Lehrer: Developing Disciplinary Dispositions

     Lehrer stresses the importance of mimicking a discipline’s epistemic culture (acquiring the skills required for learning in each discipline) in the teaching of that discipline. In science, he suggests that modeling and experimental design can help achieve this goal. By learning what is considered valid for proving your knowledge in the field of sciences, students can gain an aptitude and appreciation for the realities of science.
  • ·      Learning as action: By participating in the realities of the field in the classroom (via the intersection of various materials, tasks, and inscriptions), students will learn about the culture of learning in the sciences.
  • ·      Revision and inventing: By allowing students to invent and edit existing natural models, the students will be able to interact with the systematic approach of science learning.

Hazen and Trefil: Science Matters

     This excerpt defines science as a way to explain the laws that govern the natural world. By analyzing the earliest applications of science and tracing the development of the field of science throughout the ages, the authors demonstrate how the field of science is constantly evolving. However, its purpose in explaining natural phenomena and applying these explanations to everyday life, has remained a constant identifier through centuries.
  • ·      Evolution of science: The authors use the example of Newton’s laws to illustrate how preconceived notions of motion could be overturned through observations and experimentation.
  • ·      Interdisciplinary nature of science: Although there are highly numerous scientific specialties, research from one field and influence and explain phenomena in another field.
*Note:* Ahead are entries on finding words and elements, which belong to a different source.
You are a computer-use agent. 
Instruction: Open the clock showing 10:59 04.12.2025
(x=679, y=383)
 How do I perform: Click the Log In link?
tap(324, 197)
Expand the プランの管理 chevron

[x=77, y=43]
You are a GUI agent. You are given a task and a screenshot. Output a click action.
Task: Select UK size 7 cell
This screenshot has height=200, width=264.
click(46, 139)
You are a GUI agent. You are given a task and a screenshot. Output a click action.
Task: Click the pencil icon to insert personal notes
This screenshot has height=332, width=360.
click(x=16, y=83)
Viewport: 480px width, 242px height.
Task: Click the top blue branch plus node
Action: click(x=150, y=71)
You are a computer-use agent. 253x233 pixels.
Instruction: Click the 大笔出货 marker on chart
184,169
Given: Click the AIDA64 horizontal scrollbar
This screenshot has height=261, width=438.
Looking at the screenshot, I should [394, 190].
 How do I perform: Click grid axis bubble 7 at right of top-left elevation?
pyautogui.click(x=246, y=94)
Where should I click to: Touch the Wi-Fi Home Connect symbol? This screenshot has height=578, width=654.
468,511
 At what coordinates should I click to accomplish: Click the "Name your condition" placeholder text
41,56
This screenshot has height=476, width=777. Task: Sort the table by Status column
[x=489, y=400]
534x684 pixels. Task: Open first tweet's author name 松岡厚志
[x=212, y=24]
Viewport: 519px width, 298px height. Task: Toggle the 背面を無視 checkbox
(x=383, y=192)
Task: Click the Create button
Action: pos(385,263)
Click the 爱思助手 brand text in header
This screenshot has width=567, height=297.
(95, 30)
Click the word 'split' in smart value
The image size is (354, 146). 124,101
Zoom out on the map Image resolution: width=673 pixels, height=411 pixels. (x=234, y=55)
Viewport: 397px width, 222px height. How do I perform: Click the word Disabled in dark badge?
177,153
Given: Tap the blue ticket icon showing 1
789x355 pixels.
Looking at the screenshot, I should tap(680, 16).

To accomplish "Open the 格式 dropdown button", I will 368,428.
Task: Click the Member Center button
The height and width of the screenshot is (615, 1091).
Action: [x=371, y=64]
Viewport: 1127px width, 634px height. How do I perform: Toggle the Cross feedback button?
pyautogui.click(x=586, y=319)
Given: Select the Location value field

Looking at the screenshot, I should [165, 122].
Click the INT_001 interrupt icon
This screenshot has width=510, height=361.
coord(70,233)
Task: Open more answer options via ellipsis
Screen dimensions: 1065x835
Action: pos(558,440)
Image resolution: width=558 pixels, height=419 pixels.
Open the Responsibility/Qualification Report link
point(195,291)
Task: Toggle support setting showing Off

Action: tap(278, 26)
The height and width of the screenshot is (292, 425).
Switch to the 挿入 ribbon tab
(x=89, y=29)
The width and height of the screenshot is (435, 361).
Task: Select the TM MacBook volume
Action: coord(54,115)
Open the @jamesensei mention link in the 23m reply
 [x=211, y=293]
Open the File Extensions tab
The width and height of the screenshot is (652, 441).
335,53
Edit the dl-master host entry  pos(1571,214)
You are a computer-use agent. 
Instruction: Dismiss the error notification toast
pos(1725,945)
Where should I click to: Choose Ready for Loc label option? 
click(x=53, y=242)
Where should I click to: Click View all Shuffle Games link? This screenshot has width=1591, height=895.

Overall, these readings described how even throughout centuries of scientific observation and experimentation, similar problems and goals remain relevant today. One key component of scientific inquiry is improving on existing theories and editing models of natural phenomena. This is displayed through Galileo’s and Hazen & Trefil’s discussions the evolution of experimental science and its role in modifying previously accepted scientific truths, which establishes science as a field that constantly innovates. Lehrer similarly discusses the importance of revising and inventing existing models of scientific discovery, and helps shed light on how this tenet of scientific epistemic culture can be incorporated and normalized into the teaching of the STEM disciplines.